Re: hard deadlock(?) on -current; some debugging info, need help

From: Peter Jeremy <PeterJeremy_at_optushome.com.au> Date: Sat, 28 May 2005 06:43:02 +1000 · This archive was generated by hypermail 2.4.0 : Wed May 19 2021 - 11:38:35 UTC

On Fri, 2005-May-27 08:27:52 -0700, Ted Faber wrote:
>work something out, bit I do have a laptop running in the same
>environment (and with a kernel from the same source) that does not
>exhibit this problem.

That's a useful snippet.  I missed the bit about same source before.
What are the differences between the systems (including kernel
compilation options)?  That might provide a clue as to the underlying
problem.  Have you tried running the same sort of workload on your
laptop?  Is is feasible to run one of the kernels on both systems?

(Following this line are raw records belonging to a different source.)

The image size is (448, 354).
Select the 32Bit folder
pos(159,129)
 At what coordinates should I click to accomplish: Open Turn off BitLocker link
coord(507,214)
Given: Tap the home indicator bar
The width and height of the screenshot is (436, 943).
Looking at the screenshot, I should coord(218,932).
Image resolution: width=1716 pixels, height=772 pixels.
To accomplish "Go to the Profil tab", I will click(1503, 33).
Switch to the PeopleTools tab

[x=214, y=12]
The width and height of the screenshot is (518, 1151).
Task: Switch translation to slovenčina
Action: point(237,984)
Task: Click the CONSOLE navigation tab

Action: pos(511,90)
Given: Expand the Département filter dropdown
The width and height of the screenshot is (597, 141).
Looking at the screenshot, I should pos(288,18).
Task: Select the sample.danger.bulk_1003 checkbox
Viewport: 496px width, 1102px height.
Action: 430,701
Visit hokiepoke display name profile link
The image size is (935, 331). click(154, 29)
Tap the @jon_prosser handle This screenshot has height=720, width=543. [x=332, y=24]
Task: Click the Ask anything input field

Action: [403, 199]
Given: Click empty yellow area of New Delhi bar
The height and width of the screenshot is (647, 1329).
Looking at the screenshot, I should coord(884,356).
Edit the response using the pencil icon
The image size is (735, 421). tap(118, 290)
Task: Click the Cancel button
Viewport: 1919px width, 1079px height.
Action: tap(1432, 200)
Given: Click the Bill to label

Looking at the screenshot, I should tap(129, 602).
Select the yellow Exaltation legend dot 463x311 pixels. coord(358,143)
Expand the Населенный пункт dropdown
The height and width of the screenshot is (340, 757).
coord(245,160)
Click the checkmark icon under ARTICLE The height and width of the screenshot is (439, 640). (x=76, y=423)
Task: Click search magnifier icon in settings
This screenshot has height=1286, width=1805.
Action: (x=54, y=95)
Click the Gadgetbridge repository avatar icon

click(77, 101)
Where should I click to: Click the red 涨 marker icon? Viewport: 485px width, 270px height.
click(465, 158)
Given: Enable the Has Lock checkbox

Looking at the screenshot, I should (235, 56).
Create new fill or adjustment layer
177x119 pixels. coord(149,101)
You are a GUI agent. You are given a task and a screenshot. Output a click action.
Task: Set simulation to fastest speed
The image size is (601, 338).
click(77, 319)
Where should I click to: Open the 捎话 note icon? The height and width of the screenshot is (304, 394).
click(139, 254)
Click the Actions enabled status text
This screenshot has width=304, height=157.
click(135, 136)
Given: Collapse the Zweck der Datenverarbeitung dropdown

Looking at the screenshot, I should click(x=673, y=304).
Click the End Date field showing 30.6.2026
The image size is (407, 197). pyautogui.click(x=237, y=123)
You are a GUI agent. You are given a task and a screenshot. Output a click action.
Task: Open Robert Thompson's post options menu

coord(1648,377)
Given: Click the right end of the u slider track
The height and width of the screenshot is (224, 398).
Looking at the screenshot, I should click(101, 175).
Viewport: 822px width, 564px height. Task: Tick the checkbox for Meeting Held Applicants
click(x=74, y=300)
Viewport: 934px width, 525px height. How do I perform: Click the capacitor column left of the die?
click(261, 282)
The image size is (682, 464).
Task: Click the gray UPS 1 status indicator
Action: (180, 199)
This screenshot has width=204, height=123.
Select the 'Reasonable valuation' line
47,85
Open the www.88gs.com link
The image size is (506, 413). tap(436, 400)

>> It might be useful to know some more details about that NFS mount
>> (fsid 0x0600ff07).  Can you tell us the mount parameters and what the
>> server is (OS type).
>
>Most o fthe nfs filesystems are automounted.  I'm on the machine now, so
>I can't look at debugger output, but I can tell you that most of the NFS
>mounts that I can imagine either psi or bash looking at are automounted.
>The mount parameters are: timeo=8,retrans=9,intr

I didn't notice amd before.  If you can't avoid NFS, any chance of (at
least temporarily) hard-mounting all the relevant filesystems and
disabling amd?  amd acts as an NFS server to detect activity on the
automount filesystems.  Both the backtraces you posted show that one
process is blocked on an NFS request and amd is blocked on ufs.  The
locks on the second backtrace show that the bash waiting on an NFS
request is a root of the deadlock tree.  If that NFS request is
supposed to be handled by amd, you close the deadlock cycle.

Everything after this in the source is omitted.